Pull out every line of the data below that contains the string "perform". Case counts.

Provided records
____________________
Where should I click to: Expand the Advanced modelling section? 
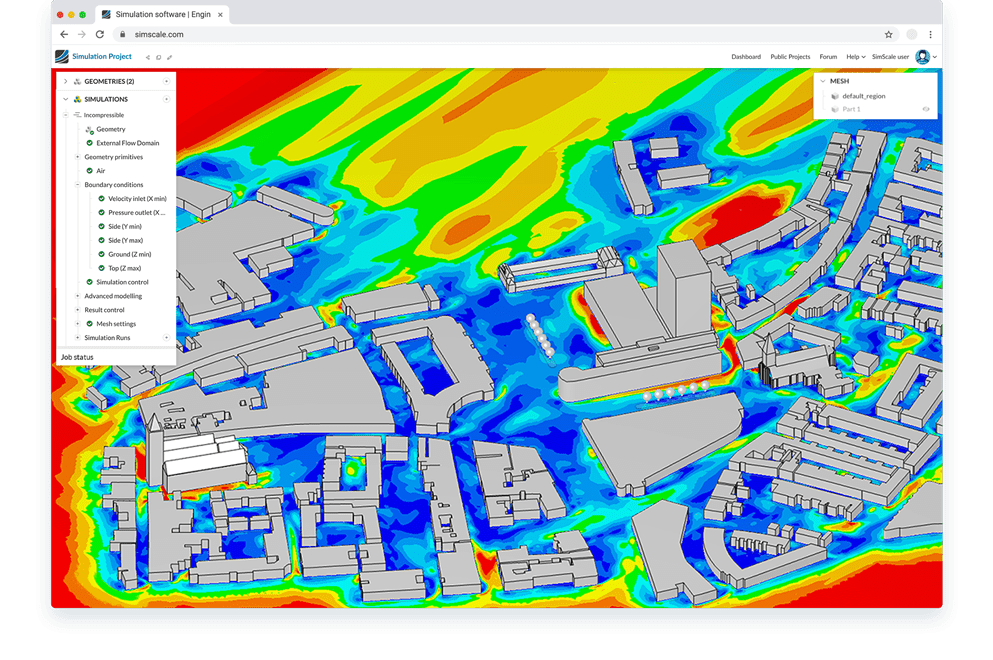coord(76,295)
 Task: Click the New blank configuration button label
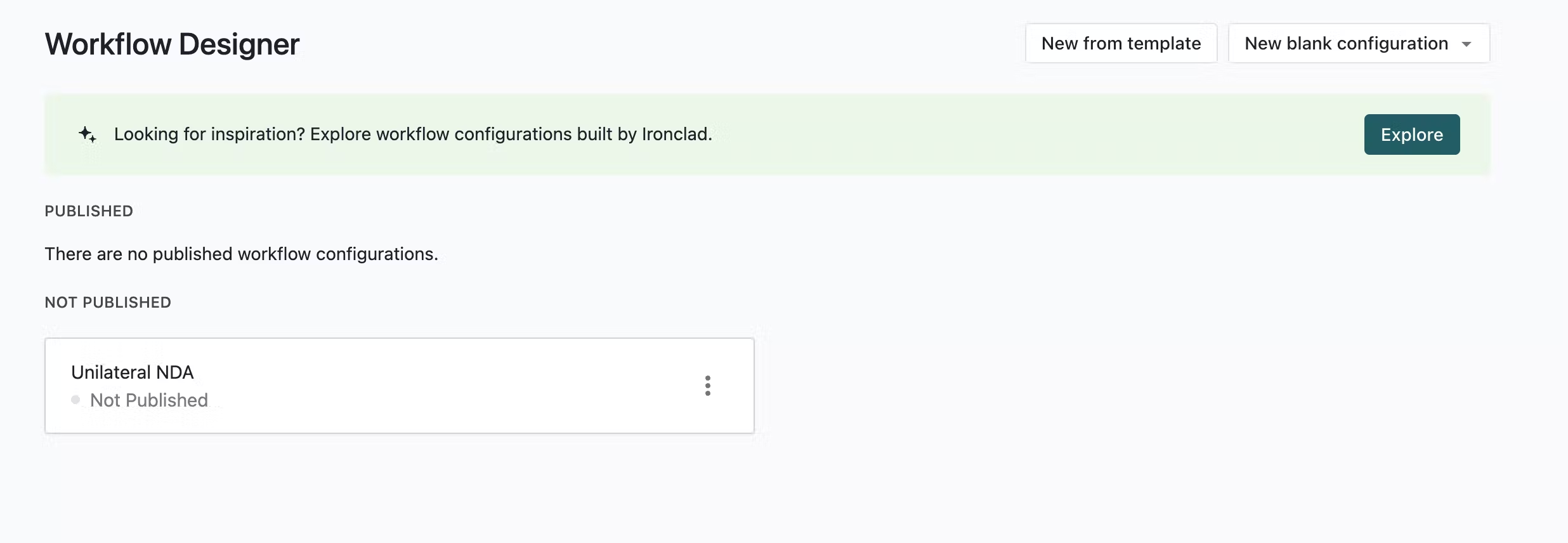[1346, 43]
____________________
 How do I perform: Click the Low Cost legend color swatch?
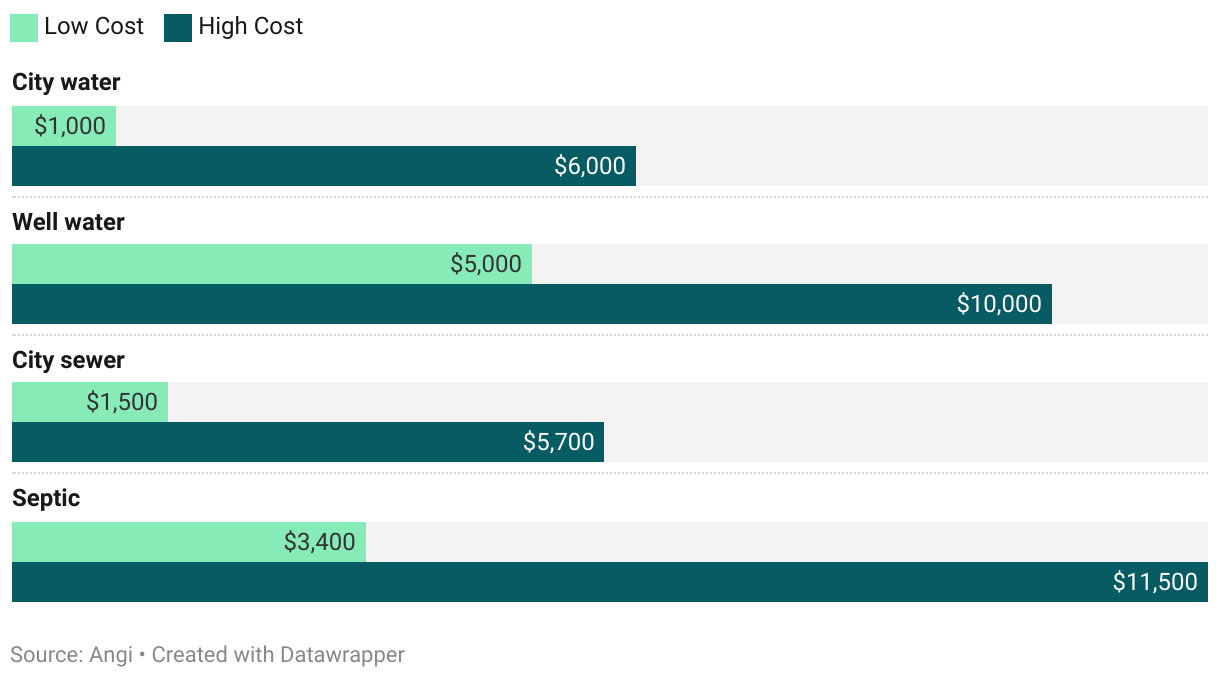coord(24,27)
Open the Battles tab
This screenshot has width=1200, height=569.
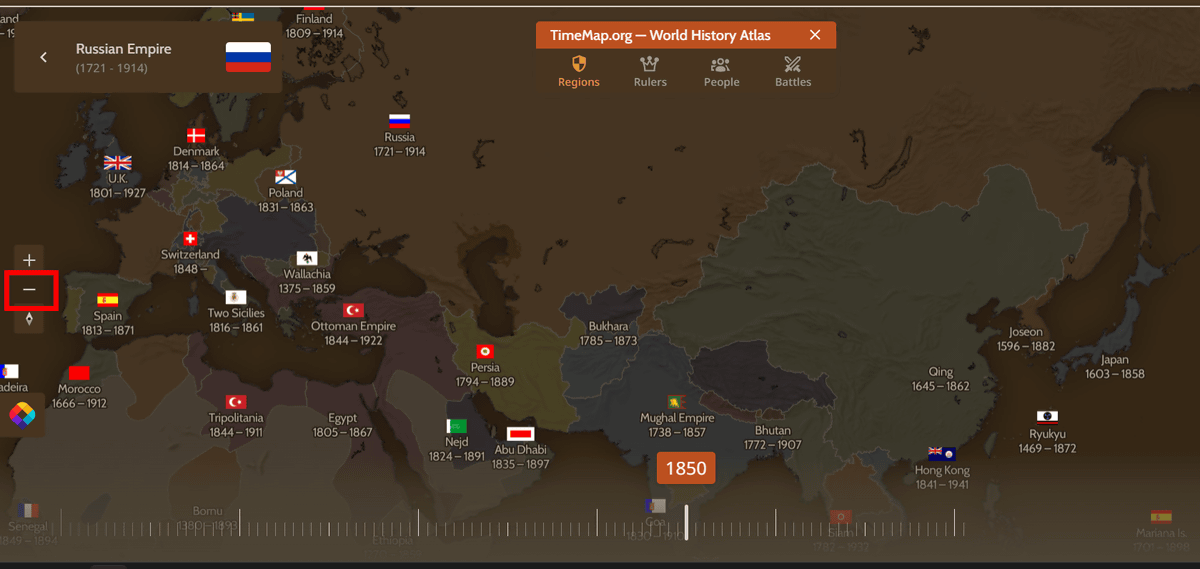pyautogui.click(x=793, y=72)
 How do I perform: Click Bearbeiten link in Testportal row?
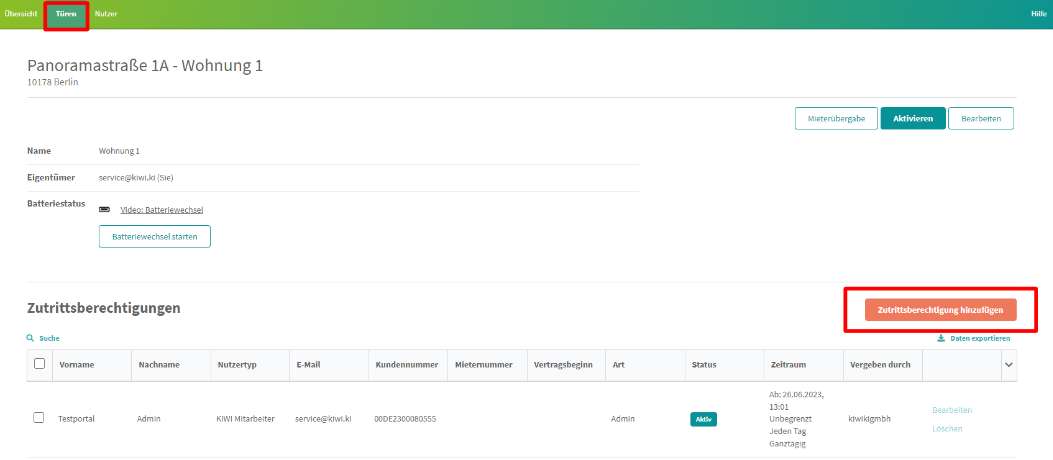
____________________
Task output
 How do I perform: Click the Low Cost legend color swatch?
 How do I perform: Click Bearbeiten link in Testportal row?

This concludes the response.